I'm trying to do audio feature extraction with Deep Belief Networks on the TI digits dataset. The goal is to compare these extracted features with standard MFCC features. For classification LibSVM is used

The method with MFCC and SVM gives over 90% performance and works well. However the RBM/DBN does not work very well. The problem is that almost every digit is classified as a two.

I use FFT features as input for a RBM at the moment. The RBM used is from the matrbm library (http://code.google.com/p/matrbm/). The RBM is trained on the complete training set of the TI Digits set. Then classification is done as follows: FFT features are used as input for the RBM and the hidden node values are used to train a SVM. However this approach seems to simple/does not work. Does anybody have tips to improve this problem?

Edit: more details Variable length digits is indeed a problem. What I'm doing right no, but not optimal, is capping everything after a certain number of frames and filling with zeros if the length is smaller.

To convert FFT features to input for the RBM I scale them to a [0,1] scale. For the number of hidden units in the RBM I used values ranging from 100 to 1000.

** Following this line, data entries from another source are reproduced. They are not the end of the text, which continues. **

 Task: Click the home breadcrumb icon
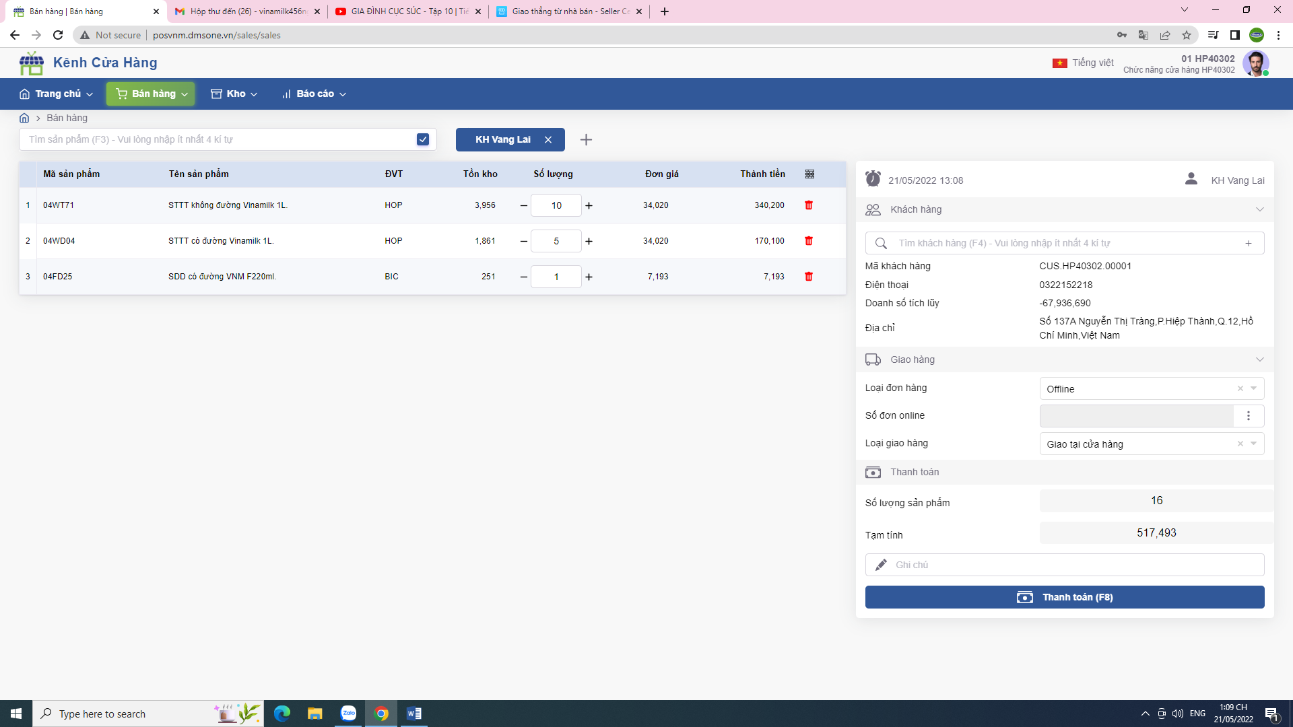click(x=24, y=118)
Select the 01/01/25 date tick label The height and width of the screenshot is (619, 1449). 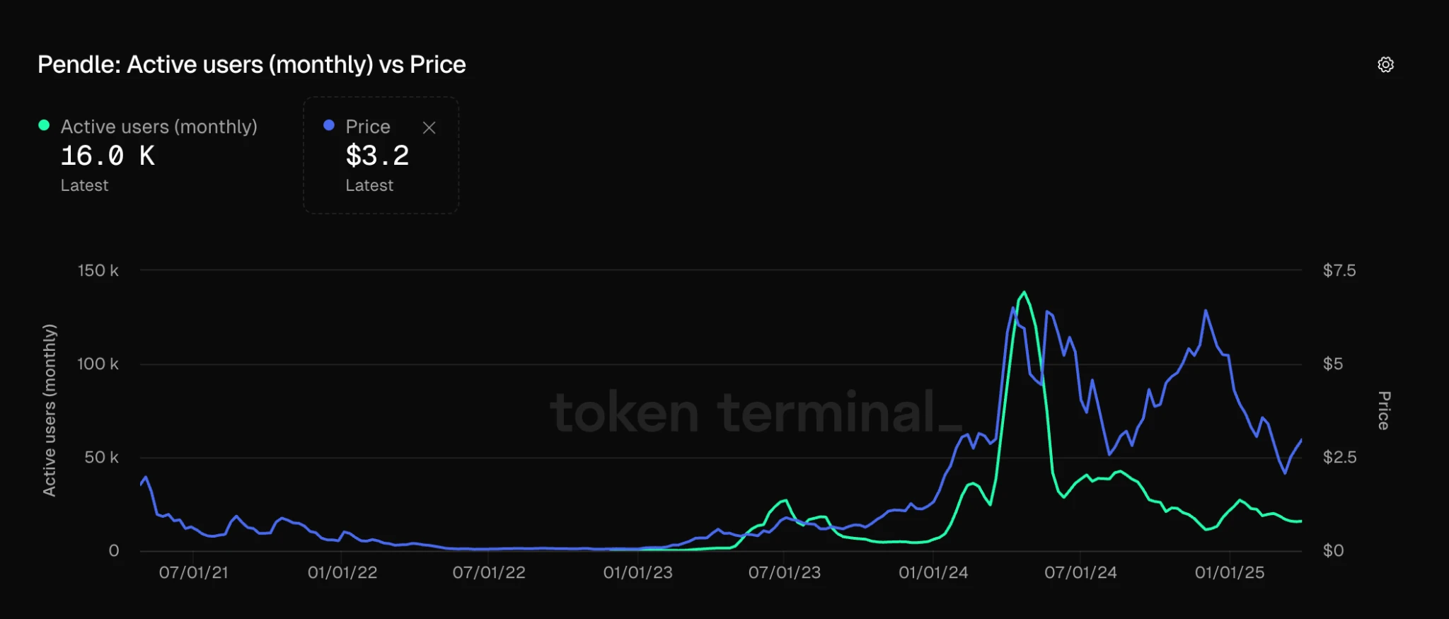1230,572
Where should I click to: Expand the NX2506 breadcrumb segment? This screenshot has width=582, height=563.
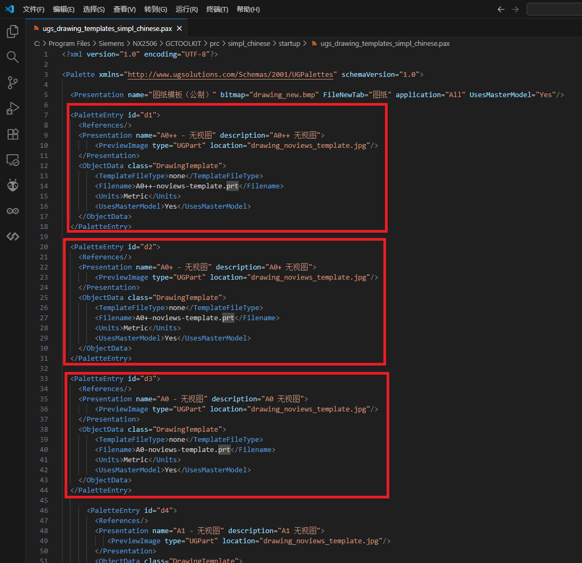click(x=145, y=43)
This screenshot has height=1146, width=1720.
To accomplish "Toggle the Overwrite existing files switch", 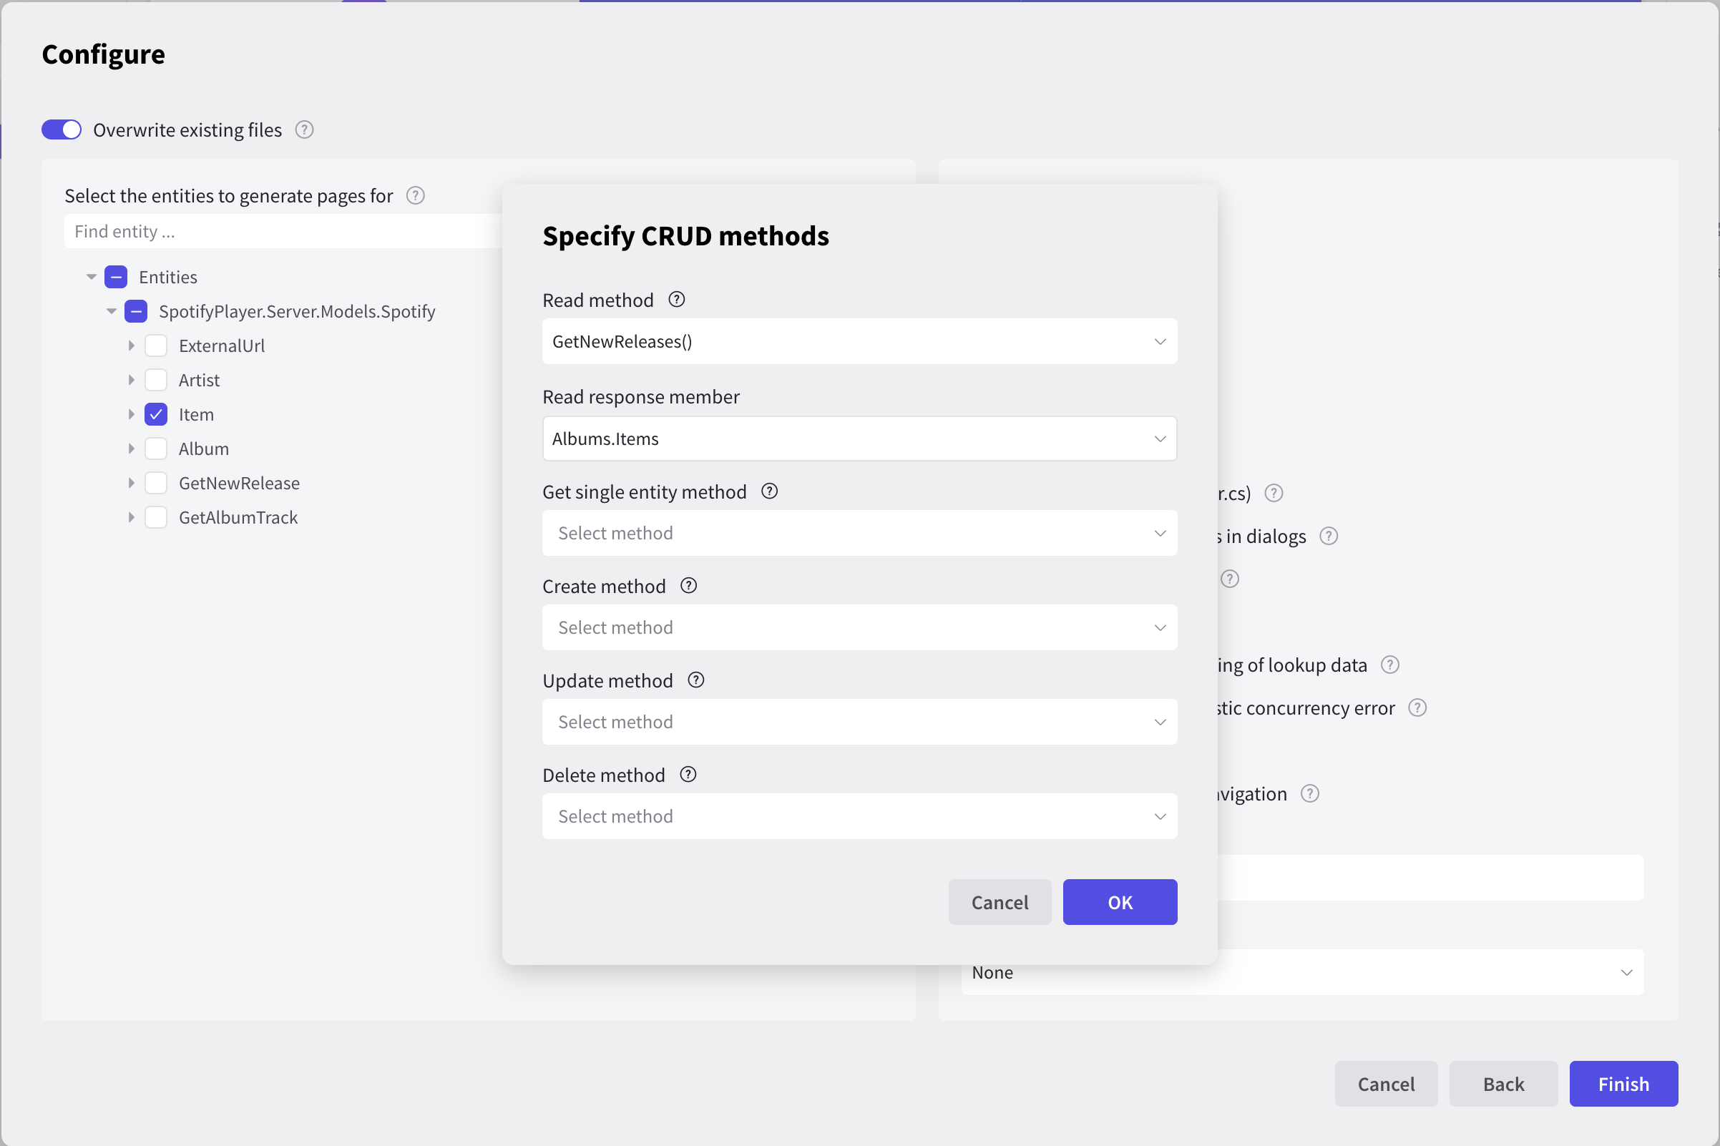I will coord(63,129).
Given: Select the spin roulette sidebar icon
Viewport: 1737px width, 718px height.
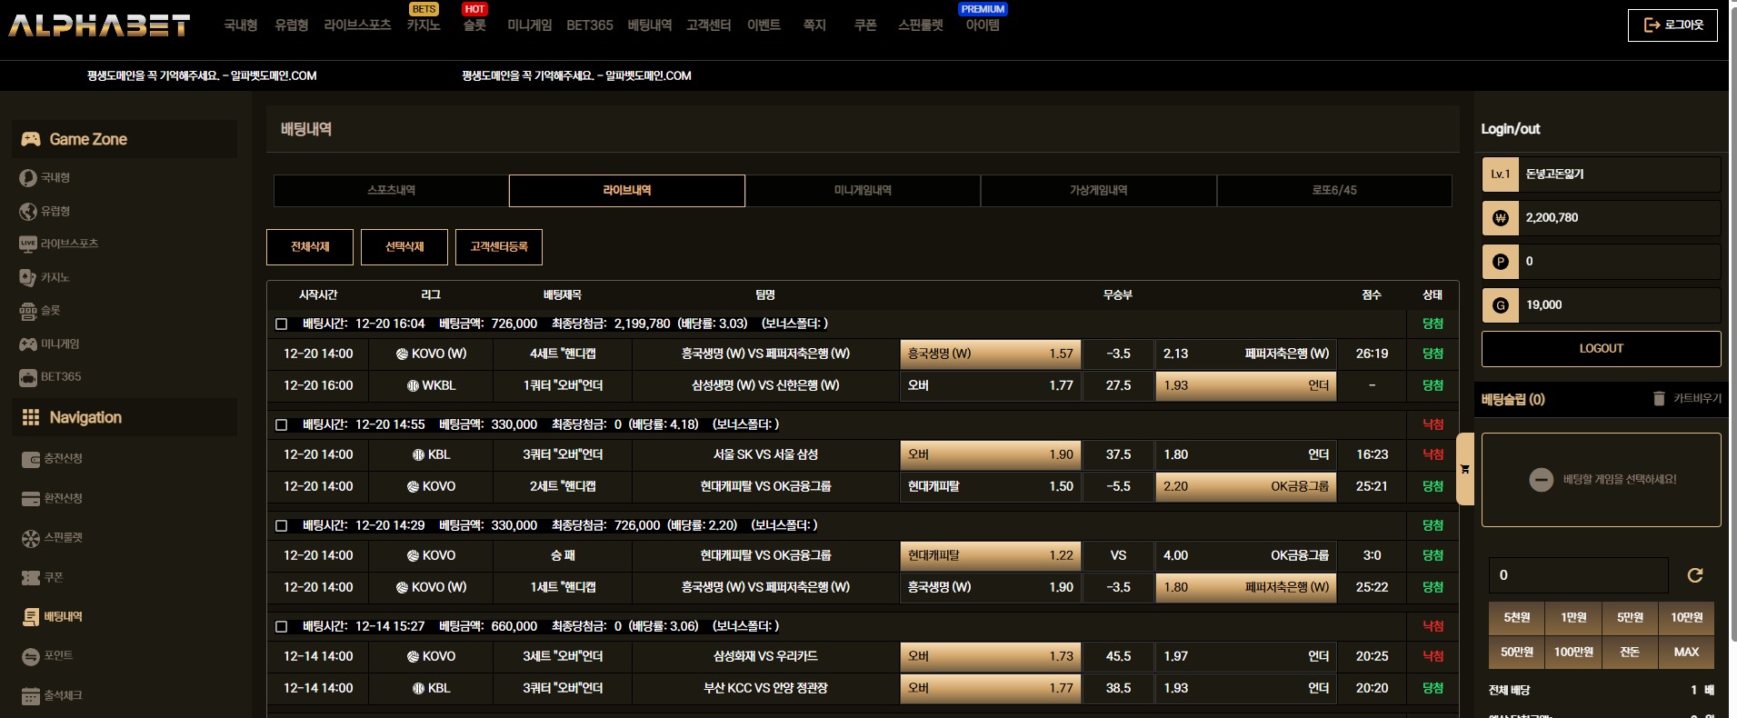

For the MFCC features I use also log energy, delta and delta-delta features, but this is for the baseline method to compare with. This works well, it gives almost 97,9% performance at the moment

Edit2: found possible problem I use the matlab voicebox toolbox (http://www.ee.ic.ac.uk/hp/staff/dmb/voicebox/voicebox.html) and extract fft features for each file as follows:

[y, fs] = readwav(filename);
frames = enframe(y, window, length(window) / 2)';
F = rfft(frames);
f = [mean(F') std(F')];
trainingSet(i,:) = f;

When using this as input to a SVM it gives 81.55% performance. Now I did scale the features to a [0,1] scale because that is necesarry for the RBM:

 mu = mean(trainingSet);
    range = max(trainingSet) - min(trainingSet);

    % Scale features
    trainingSet = (trainingSet - repmat(mu, size(trainingSet, 1), 1)) ./ repmat(range, size(trainingSet, 1), 1);
    % To [0,1] scale
    trainingSet = (trainingSet + 1) / 2;

But when using this as input for a SVM performance drops down to about 20% and almost everything is classified as a 1 or 2. Anyone ideas how to feed an audio file to a RBM?

asked Jan 04 '12 at 05:55

Yu%20Chong's gravatar image

Yu Chong
31335

edited Jan 05 '12 at 16:03

Can you provide a bit more detail on your setup? How are you converting variable-length sequences of features to a fixed-length input to the SVM? Are you using only MFCC features, or MFCCs with delta (temporal differences) features?

(Jan 04 '12 at 08:17) bedk

A quick question; rather than FFTs have you tried presenting spectrograms to the DBN?

(Jan 04 '12 at 09:19) amair

@amair What do you exactly mean with the difference between FFTs and spectograms?

(Jan 05 '12 at 06:56) Yu Chong

You might want to plot the FFTs going to the RBM to make sure that the data is separable. Additionally, it's worth taking a look at the output of the RBM to see if the SVM can deal extracted features. It might be the RBM is working but the features still aren't useful to the SVM and may require additional RBMs.

(Jan 05 '12 at 11:48) nop

@yu chong the paper I was thinking of that used spectrograms was [Unsupervised feature learning for audio classification using convolutional deep belief networks][1].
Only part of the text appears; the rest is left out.